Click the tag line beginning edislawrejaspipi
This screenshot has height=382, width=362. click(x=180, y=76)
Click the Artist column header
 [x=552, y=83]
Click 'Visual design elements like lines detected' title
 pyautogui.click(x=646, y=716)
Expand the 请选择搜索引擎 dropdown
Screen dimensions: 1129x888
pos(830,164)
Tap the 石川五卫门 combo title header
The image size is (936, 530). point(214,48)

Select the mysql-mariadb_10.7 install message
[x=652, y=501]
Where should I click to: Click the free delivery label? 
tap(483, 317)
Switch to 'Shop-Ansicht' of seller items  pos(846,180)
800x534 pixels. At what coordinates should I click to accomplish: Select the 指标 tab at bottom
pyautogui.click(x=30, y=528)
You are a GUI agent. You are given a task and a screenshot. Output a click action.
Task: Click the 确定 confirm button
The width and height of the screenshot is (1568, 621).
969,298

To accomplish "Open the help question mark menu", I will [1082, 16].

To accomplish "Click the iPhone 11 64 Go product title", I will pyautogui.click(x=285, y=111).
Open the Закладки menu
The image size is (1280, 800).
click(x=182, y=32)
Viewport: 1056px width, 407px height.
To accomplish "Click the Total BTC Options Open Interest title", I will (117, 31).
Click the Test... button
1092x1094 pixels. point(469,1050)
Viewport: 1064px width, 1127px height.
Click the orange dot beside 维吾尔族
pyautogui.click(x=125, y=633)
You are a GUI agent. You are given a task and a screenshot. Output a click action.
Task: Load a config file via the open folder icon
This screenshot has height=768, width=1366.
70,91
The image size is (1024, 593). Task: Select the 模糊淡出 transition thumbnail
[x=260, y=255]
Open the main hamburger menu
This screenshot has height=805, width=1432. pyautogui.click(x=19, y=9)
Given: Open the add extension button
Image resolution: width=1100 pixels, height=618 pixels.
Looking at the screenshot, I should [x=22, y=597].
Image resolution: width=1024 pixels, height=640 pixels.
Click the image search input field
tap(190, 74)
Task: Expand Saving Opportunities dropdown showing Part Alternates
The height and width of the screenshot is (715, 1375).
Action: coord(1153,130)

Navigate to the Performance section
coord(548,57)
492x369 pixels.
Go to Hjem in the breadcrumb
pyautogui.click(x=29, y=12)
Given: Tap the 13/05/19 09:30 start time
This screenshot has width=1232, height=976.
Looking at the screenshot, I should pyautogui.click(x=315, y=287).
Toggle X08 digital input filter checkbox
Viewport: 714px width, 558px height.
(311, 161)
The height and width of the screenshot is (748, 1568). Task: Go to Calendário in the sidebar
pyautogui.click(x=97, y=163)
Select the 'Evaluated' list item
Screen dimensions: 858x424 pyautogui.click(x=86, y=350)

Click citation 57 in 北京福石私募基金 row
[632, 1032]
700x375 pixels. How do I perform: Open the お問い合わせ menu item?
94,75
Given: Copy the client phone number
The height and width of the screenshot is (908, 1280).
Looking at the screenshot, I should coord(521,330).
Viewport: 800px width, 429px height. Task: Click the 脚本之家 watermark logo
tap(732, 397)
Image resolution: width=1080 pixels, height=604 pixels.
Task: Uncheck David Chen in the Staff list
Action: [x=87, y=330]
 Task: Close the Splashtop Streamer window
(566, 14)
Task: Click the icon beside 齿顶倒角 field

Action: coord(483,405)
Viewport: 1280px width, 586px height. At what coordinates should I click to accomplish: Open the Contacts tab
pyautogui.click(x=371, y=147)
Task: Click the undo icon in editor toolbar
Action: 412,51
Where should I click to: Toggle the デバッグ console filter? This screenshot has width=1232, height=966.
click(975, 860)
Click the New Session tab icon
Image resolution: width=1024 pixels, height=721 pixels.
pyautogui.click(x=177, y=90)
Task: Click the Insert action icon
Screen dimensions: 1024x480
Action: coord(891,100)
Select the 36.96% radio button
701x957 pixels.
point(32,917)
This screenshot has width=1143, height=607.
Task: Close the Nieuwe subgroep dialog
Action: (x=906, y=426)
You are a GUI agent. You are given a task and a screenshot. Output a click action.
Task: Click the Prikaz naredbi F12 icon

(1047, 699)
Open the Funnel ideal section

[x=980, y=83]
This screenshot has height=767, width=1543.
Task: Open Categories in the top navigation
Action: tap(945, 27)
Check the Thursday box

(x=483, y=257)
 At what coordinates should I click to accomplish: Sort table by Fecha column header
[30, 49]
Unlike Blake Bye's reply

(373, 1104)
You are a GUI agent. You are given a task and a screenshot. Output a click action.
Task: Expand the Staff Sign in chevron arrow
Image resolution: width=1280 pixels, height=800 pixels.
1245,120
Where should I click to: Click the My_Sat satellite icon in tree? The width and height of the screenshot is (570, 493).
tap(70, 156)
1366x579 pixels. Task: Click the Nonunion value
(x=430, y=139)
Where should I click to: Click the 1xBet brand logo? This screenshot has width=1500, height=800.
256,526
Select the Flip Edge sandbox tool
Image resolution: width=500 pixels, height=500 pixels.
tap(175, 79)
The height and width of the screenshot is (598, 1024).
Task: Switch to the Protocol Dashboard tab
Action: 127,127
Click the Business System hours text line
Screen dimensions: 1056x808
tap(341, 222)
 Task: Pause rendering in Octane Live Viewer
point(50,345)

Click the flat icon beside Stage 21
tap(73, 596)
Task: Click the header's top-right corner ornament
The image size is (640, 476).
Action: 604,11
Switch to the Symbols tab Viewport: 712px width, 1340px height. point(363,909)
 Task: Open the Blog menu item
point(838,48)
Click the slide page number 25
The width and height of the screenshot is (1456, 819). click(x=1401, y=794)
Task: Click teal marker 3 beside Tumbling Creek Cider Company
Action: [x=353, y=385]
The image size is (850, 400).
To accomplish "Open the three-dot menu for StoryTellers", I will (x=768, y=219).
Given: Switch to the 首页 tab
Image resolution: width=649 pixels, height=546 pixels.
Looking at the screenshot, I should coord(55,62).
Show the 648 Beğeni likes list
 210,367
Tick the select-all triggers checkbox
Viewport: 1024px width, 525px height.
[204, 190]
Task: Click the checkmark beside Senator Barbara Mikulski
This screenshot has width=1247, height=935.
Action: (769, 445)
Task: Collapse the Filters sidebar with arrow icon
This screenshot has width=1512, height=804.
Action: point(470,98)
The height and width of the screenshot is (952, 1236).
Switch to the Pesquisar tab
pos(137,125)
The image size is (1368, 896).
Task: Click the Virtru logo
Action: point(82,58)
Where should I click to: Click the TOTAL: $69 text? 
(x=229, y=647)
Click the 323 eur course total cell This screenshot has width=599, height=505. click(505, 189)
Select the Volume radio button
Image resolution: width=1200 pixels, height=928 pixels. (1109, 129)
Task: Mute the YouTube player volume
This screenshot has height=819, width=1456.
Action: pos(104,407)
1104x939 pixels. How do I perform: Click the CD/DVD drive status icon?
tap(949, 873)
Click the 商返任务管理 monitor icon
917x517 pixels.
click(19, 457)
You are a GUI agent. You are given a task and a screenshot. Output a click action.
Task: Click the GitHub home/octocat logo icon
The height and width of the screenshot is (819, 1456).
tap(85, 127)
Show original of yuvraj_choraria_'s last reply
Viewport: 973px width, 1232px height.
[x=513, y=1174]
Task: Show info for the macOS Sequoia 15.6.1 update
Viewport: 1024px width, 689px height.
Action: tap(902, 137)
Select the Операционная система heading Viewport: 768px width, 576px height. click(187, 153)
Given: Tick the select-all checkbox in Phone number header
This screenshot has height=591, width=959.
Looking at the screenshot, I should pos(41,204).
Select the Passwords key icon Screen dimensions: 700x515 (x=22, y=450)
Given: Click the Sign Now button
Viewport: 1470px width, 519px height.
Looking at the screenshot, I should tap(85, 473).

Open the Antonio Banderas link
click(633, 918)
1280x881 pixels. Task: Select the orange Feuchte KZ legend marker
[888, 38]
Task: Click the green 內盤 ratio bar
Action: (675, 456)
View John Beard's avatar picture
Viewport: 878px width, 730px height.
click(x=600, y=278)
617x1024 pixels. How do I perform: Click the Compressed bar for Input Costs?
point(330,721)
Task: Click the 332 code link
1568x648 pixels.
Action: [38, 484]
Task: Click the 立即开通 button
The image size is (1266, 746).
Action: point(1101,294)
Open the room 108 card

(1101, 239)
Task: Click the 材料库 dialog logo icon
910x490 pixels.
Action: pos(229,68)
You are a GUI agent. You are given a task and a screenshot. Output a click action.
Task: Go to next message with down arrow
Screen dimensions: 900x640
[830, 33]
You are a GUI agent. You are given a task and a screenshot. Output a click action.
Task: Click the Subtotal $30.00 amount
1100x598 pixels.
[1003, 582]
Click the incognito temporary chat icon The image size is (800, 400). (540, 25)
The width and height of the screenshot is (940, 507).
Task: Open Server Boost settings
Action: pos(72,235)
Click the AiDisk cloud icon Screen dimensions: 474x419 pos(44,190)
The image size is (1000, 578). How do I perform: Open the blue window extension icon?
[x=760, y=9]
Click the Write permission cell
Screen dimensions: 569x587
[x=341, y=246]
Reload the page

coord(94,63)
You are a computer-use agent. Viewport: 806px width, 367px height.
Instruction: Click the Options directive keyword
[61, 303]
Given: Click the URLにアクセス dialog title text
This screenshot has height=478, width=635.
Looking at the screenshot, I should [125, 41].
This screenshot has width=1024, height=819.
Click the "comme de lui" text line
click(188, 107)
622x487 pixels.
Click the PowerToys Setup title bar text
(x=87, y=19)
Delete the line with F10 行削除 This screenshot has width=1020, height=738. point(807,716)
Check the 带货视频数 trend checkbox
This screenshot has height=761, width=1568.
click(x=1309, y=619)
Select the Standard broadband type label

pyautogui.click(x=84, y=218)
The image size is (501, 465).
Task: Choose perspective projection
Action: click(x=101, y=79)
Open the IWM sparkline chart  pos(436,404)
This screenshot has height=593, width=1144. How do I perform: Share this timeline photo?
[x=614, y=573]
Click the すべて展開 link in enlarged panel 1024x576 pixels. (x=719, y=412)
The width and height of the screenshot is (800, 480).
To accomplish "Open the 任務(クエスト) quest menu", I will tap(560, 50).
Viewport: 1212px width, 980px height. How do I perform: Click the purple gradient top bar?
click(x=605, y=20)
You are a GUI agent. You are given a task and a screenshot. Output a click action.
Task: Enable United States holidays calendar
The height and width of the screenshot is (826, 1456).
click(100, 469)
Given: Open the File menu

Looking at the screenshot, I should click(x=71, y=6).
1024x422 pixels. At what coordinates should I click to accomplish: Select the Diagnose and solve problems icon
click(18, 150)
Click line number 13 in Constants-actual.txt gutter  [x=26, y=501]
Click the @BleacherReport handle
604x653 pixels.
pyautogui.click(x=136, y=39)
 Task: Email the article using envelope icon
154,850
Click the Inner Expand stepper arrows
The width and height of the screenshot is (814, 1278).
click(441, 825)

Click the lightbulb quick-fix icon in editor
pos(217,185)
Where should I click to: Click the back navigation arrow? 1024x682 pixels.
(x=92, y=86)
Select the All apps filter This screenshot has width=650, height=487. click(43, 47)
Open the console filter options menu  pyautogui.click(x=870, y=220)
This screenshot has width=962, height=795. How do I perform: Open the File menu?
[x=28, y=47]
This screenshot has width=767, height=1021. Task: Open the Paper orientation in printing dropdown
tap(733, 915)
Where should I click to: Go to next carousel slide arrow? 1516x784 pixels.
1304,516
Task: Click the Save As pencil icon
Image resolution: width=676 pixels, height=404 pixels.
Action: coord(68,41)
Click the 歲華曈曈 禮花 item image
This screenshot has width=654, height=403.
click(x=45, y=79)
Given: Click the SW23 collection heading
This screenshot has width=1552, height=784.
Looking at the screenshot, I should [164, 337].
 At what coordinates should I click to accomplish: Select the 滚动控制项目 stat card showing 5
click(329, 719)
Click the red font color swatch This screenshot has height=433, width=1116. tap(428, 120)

WHAT YOU NEED TO DO: Set down, unchanged, the line that contains "Where should I click to: Click the back" together with every later line in the records, through the last one.

TASK RESULT:
Where should I click to: Click the back navigation arrow? 1024x682 pixels.
(x=92, y=86)
Select the All apps filter This screenshot has width=650, height=487. click(43, 47)
Open the console filter options menu  pyautogui.click(x=870, y=220)
This screenshot has width=962, height=795. How do I perform: Open the File menu?
[x=28, y=47]
This screenshot has width=767, height=1021. Task: Open the Paper orientation in printing dropdown
tap(733, 915)
Where should I click to: Go to next carousel slide arrow? 1516x784 pixels.
1304,516
Task: Click the Save As pencil icon
Image resolution: width=676 pixels, height=404 pixels.
Action: coord(68,41)
Click the 歲華曈曈 禮花 item image
This screenshot has width=654, height=403.
click(x=45, y=79)
Given: Click the SW23 collection heading
This screenshot has width=1552, height=784.
Looking at the screenshot, I should [164, 337].
 At what coordinates should I click to accomplish: Select the 滚动控制项目 stat card showing 5
click(329, 719)
Click the red font color swatch This screenshot has height=433, width=1116. tap(428, 120)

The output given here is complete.